The year-end lists are beginning to come out, with the New York Times releasing its “100 Notable Books of 2016” this weekend and the TLS asking authors such as John Ashbery, Mary Beard, Mark Ford, Marina Warner, and Edmund White to pick the best books of the year.
Forbes Media will begin publishing books with Advantage Media Group. ForbesBooks plans to publish faster than traditional book publishers and allow authors to retain ownership of their work.
The Paris Review has redesigned its website, as well as digitized every article from the last sixty-three years. “Now you can read every short story and poem, every portfolio, every hastily doodled authorial self-portrait, and every introductory notice from the unassailable George Plimpton, who used to use the front of the magazine to brag about its ever-longer masthead.”

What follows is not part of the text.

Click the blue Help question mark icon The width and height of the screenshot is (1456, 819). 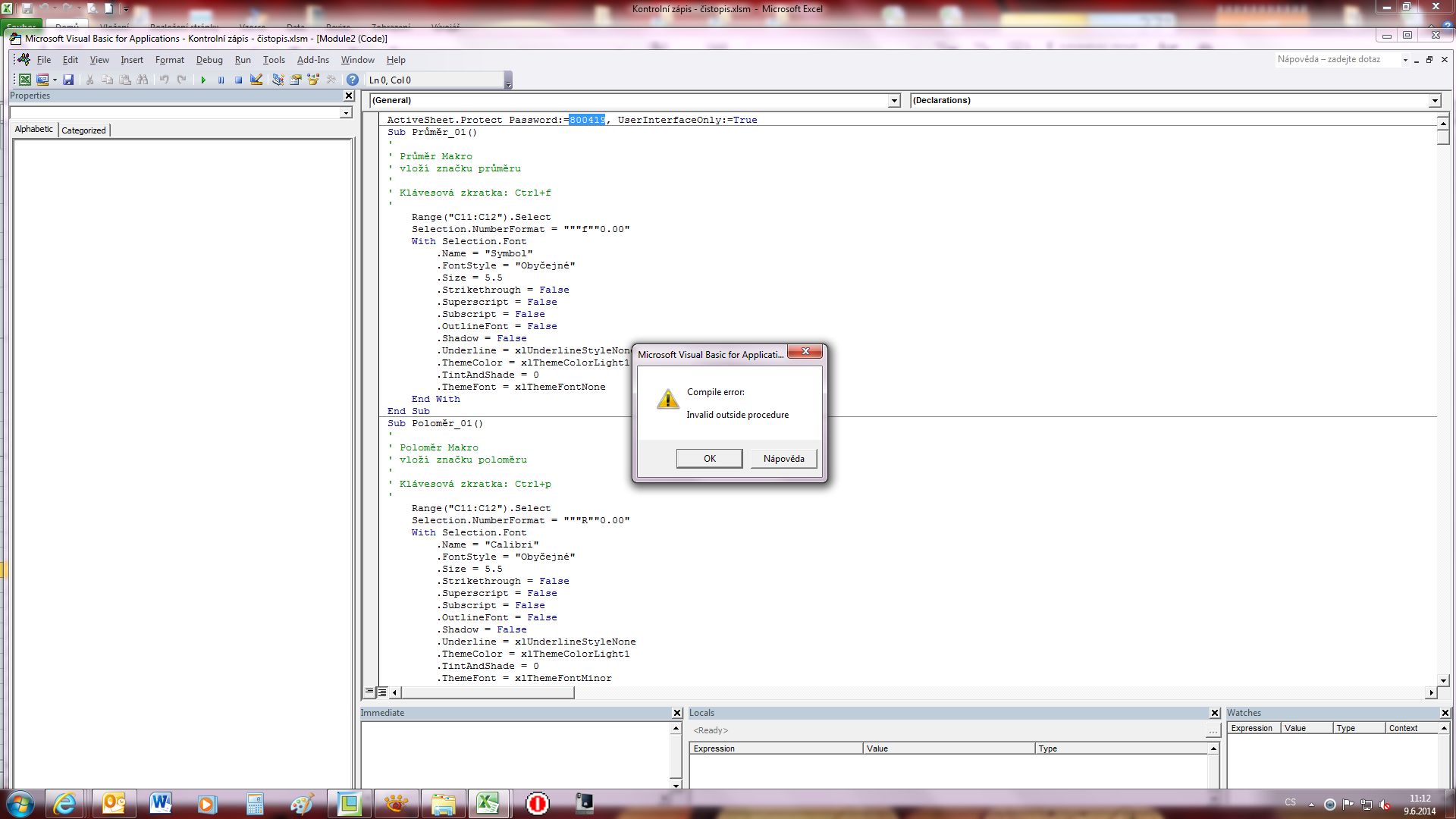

Novelist and Boots No7 spokeswoman Chimamanda Ngozi Adichie (photo by Chris Boland) talks to the New York Times about the intersection of feminism, fashion, and writing. Adichie remembers wearing makeup in Nigeria in order to be taken seriously: “It was easy for men to dismiss what I said because they thought I looked like a small girl.” But upon moving to America, Adichie said, “I very quickly realized that if you want to seem as a serious writer, you can’t possibly look like a person who looks in the mirror.”
The Associated Press addresses the proper use of the term alt-right, cautioning against using the phrase “generically and without definition” and speculating that “the term may exist primarily as a public-relations device to make its supporters’ actual beliefs less clear and more acceptable to a broader audience.” The AP notes that previously, the beliefs espoused by the alt-right were referred to as “racist, neo-Nazi or white supremacist.”
At The Intercept, Lee Fang points out that it’s not just Macedonian teenagers or Russian propaganda teams that promote the spread of fake news: Laura Ingraham, owner of online publisher Ingraham Media Group and possible White House press secretary, owns LifeZette, a news site known for proliferating Hillary Clinton conspiracy theories and fake news. Poynter finds that 80 percent of traffic to hyperpartisan news pages, on the left and the right, came from Facebook. By contrast, “Facebook accounted for about 20 percent of traffic to The New York Times and 11 percent of visits to CNN.”
The New Republic’s Jeet Heer explains why fact checking has no sway over the president-elect. Using Freud’s theory of “kettle logic”—the technique of promoting parallel but contradictory narratives simultaneously—Heer points out that Trump’s disinterest in sticking to facts is an expression of his authoritarian nature. “A president who uses it is making a raw assertion of power: What I say is the truth, even if it contradicts what I just said a few minutes ago,” Heer writes. “Unless we analyze how he’s attacking not just facts but also logic, we can’t measure the full damage he’s doing and respond accordingly.”